Importa, antes de adentrarmos em questões mais específicas relacionadas à posição dos alunos ante o processo de ensino, apontar o que já fora mencionado em subseção anterior: a abordagem cognitivista e estrutural suscitada no trato com o texto para ler, tal qual orienta o livro didático: são enfocados a estrutura do poema e o assunto sobre o qual se lê (‘sonho’), caracterizações de um trabalho empreendido com gêneros do discurso tomados como objetos ontológicos, tal qual adverte Geraldi (2010a), em distinção a suporte e esfera da atividade humana – remissão que foge ao que Halté (2008 [1998]) concebe como artificialismo constitutivo, inerente à esfera escolar –, para compor a artificialidade que suscita a representação da vida antes da afiguração, no sentido indicado por L. Ponzio (2002) inerente a um gênero do discurso como esse: ele se desloca das razões pelas quais se historiciza nas relações intersubjetivas e ganha ênfase estrutural.
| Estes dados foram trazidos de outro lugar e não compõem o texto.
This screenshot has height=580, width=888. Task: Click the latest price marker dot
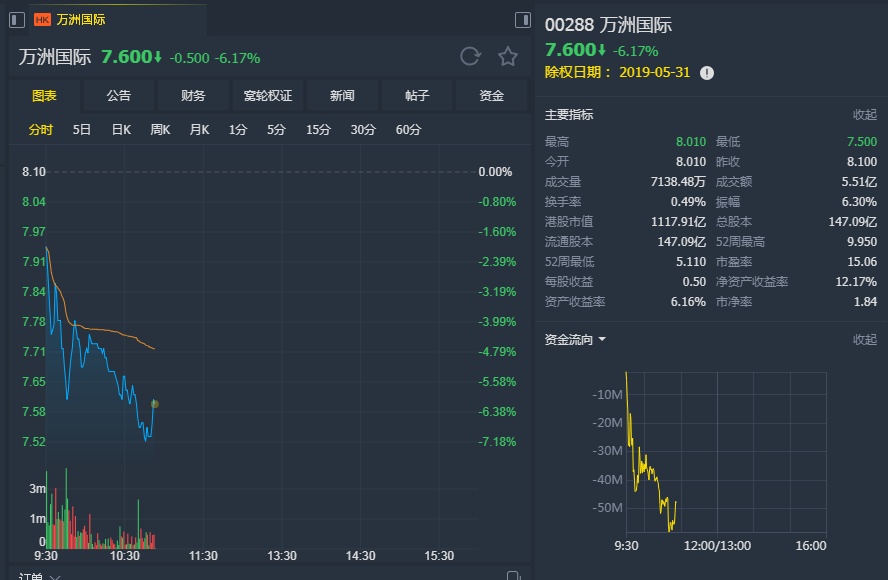154,404
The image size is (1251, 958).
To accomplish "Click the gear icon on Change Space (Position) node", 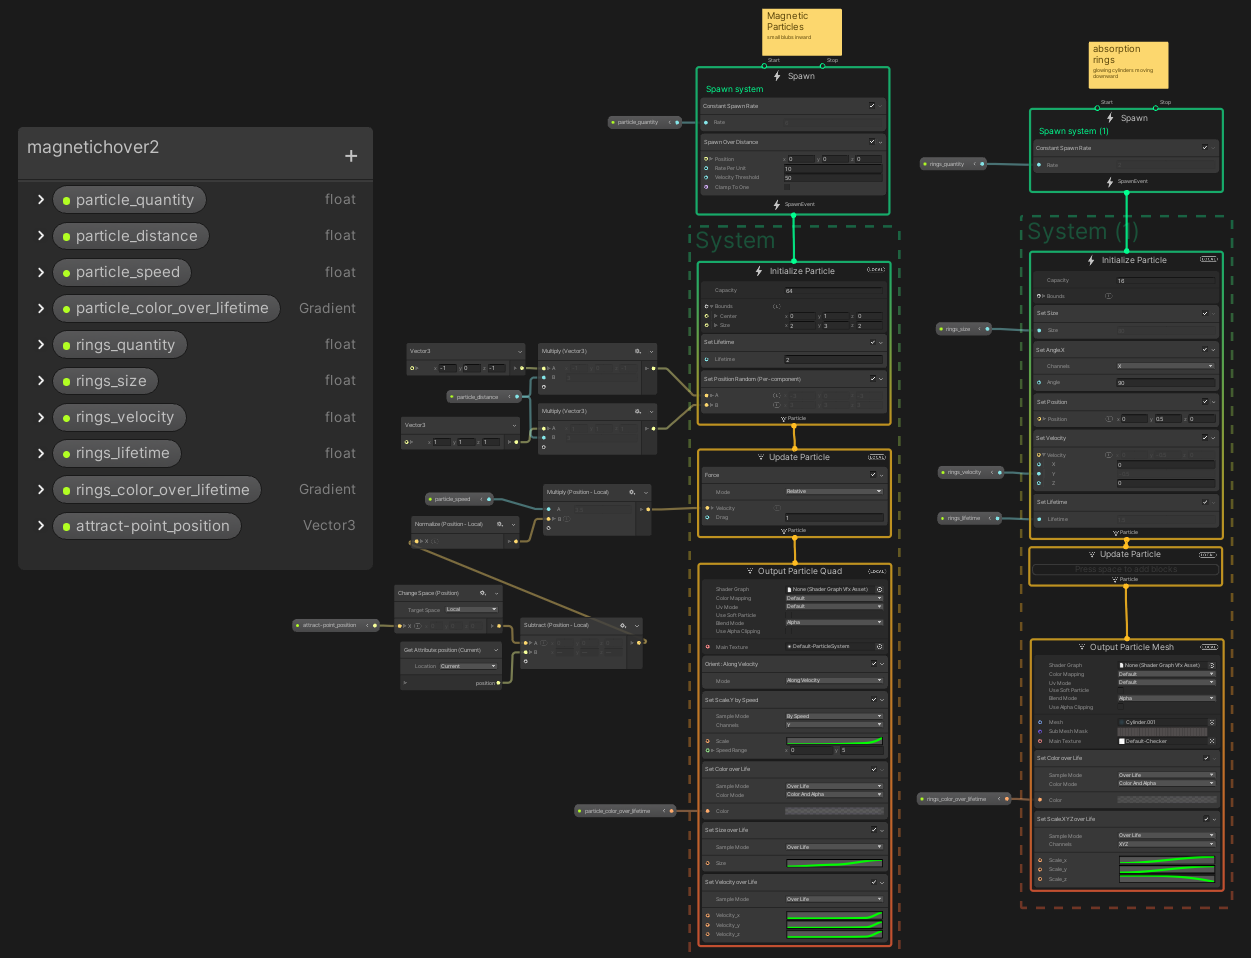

Em se tratando de aspectos mais pontuais, nos foi possível observar uma divisão espacial explícita entre ‘os alunos da frente’ na sala,

interactantes do evento – ainda que em uma notória variabilidade na natureza do engajamento em torno do ato de dizer –, e os ‘alunos do fundo’, tomados sob tal escafandro categorial (com base em PONZIO, 2014), não interactantes, em posição de diferença indiferente, questão também apontada por Irigoite (2015). Nesse sentido, por tensionamentos da palavra outra com a outra palavra se mostrarem incipientes em virtude da condição fugidia de atenção seletiva de grande parte da turma, coloca-se em xeque a constituição da aula como encontro, visto o tangenciamento de incidência sobre a Zona de Desenvolvimento Imediato dos estudantes (com base em VIGOTSKI, 2007 [1978]) no que diz respeito à leitura do gênero poema: neste caso, a equanimidade entre os polos do ensinar e do aprender se mostra um desafio a ser alcançado.

Em relação às respostas dos alunos à professora, encontramos maneiras distintas de realização, tais como evadir-se fisicamente da posição de ausculta, empreender interações que fogem ao evento em curso e posturas afins. Vale registrar que não é nosso intuito qualificar tais posturas como ‘indisciplinares’, pois, como aponta Irigoite (2015), a questão da indisciplina já foi largamente discutida em estudos e pesquisas da área; conceberemos esses comportamentos como materializações do desafio para a acolhida ao outro, postura silente que problematiza a condição dos alunos de interactantes dos eventos em curso. Interpretamos essa diferença indiferente como uma resposta, pois, assim como pontua Bakhtin (2010 [1920/24]), não há álibi para o ser, não há como esquivar- se de resposta, não há possibilidade de não dar um passo, de não dizer nada (com base em PONZIO, 2010a), mesmo que esse dizer se expresse via silêncio, contraface da ausculta. Esse silenciar em detrimento do calar (com base em PONZIO; CALEFATO; PETRILLI, 2007) para a ausculta da voz do outro, sob nosso ponto de vista, constitui componente inviabilizador das possibilidades de encontro.

A violação do silêncio pelo som é mecânica e fisiológica [...] o calar só é possível no mundo

humano [...] pois a constrição do signo no espaço

do silêncio, a sua separação do calar e da liberdade de escuta, da escuta aberta à polissemia, tira ao signo o seu caráter humano e o transforma em algo mecânico e pseudonatural, fazendo-o oscilar entre a convencionalidade do sinal e a naturalidade do som, a naturalidade daquilo que não reivindica um sentido (PONZIO; CALEFATO; PETRILLI, 2007, p. 34).